Monday, October 8, 2012

BLOG # 50: How to play Jeanne the Maid before she became St. Joan. Combining Method and Meisner helps us detect tricks of the mind…


Reading entry #49 will facilitate an understanding of what I am writing here. In order to understand how Method and Meisner can work together, we are using as examples monologues, spoken by two characters in a scene from Shaw’s St. Joan. On the one hand, we have a nobleman and general of the French forces, Dunois (Actor B) – also known as Batard, because he was the illegitimate son of the King’s brother – and Joan the Maid, (Actress A). In Dunois’ monologue, he tells Joan that he is no longer willing to lead his troops against the English because they have no chance of winning.
          In my previous blog, I demonstrate how ‘reasons’ can also be excuses, and list possible ulterior motives for Dunois’ behavior.  I suggested that Actor B do some relaxation work and ask himself questions in order to find, within his own life, a situation that would help him discover the character’s true objective. Historical research is very important for acting in a play like this one, from a former era, set in a foreign country, but the actors must still dig into their own lives to find the roots of their characters. 
          Now, we will take a look at the Maid of Orleans, as Joan was called, and see how she was shaped by her family and her very unusual personal character. My student, Actress A, found it daunting even to begin a search this complicated. Nothing about the character lends itself to easy analysis. Joan is a peasant girl, a young teenager – she was no more than nineteen when she was burned at the stake five years after she first heard her Voices tell her to save France. She never learned to read or write and, of course, had no training in sword fighting or military strategy. Her entire life after the age of thirteen was guided by the Voices of her saints that softly spoke in her ear.
• • •
- _TASKS TO COMPLETE_:
1. Answer these questions about the blog post on playing Shaw's St. Joan:
(a) Why is Dunois also known as Batard?
(b) At most, how old was Joan when she was burned at the stake?
(c) What did the author suggest Actor B do to discover his character's true objective?
2. Write the next part of the blog post on playing Shaw's St. Joan, continuing from its last sentence.
You will not need the items to do this work.
• • •
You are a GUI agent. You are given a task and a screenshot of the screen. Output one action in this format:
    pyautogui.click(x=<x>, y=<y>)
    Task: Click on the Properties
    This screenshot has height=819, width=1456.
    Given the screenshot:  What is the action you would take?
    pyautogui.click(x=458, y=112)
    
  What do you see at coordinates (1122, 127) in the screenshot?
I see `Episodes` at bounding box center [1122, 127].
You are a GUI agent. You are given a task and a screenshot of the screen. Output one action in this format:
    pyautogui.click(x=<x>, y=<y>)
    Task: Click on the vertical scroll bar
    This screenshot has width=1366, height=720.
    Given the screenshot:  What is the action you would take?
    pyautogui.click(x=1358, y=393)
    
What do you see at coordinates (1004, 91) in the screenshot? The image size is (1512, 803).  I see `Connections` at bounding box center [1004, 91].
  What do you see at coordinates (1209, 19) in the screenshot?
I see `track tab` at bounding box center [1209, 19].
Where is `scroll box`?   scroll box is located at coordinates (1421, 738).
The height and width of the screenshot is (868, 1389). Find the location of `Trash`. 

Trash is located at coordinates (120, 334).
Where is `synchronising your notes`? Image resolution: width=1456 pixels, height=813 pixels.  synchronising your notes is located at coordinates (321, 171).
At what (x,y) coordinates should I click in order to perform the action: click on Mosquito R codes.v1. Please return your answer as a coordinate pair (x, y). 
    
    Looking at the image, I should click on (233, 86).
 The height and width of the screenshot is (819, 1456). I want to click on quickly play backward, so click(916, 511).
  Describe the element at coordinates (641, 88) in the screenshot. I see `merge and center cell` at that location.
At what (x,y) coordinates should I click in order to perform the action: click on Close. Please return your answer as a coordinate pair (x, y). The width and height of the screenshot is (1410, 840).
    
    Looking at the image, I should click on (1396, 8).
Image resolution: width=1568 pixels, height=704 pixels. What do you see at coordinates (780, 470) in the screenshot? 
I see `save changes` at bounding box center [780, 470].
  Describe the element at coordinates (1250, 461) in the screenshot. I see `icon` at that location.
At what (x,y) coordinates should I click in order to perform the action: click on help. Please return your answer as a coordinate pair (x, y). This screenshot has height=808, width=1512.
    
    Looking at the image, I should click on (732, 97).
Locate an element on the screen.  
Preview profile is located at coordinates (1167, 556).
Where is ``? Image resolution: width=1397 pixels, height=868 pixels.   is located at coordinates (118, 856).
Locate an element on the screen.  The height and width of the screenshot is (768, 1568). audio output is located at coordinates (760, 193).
• • •
- _SET OF ANSWERS_:
1.
(a) He was the illegitimate son of the King's brother.
(b) She was no more than nineteen.
(c) Do some relaxation work and ask himself questions to find a situation within his own life that would help him discover it.

2.
          For two months now, I have been working with Student Actors A and B on this medieval puzzle, with its seemingly remote characters and plot lines. In spite of concentrated sensory work, the actors are still having a lot of difficulty finding personal connections to these historical figures. So we decided to set up some Meisner Knock-at-the-Door improvisations. Since they were working on monologues within a scene and not on the scene itself, I had them trade positions each time we met. One time, Actress A would perform the activity and Actor B would come in with the objective, the next time we’d switch it around with Actor B doing the activity and Actress A coming in with the objective.       
          I have changed some elements in the way I teach Meisner from the way I learned it; for example, carefully researched sensory objects play an important part both before and during the improvisations. (I’ll go into more about this later.)  Another way in which I have altered the approach is not discussing situations between the actors ahead of time. Relationships are defined only in general terms, father, daughter, friend, etc.
          Over the years, I have trained myself to observe life very systematically, in order to relate it to acting. The actual way that cause creates effect is quite different from the way we think it works. (This is a broad topic which, in time, will get its own explanation.) However, there is one thing I have noticed that is particularly relevant to this discussion - relationships dissolve into chaos when conflict arises.  Everybody knows this, but it happens to a much greater degree than we would like to think. Objectivity decreases as the severity of the conflict increases. Finally coherent thought disappears altogether, and only the point of view of each person remains and is manifested in his or her behavior. The worlds of the two antagonists cease to be shared in any way. This usually creates great danger for at least one character, who may be almost totally unaware of what is going on.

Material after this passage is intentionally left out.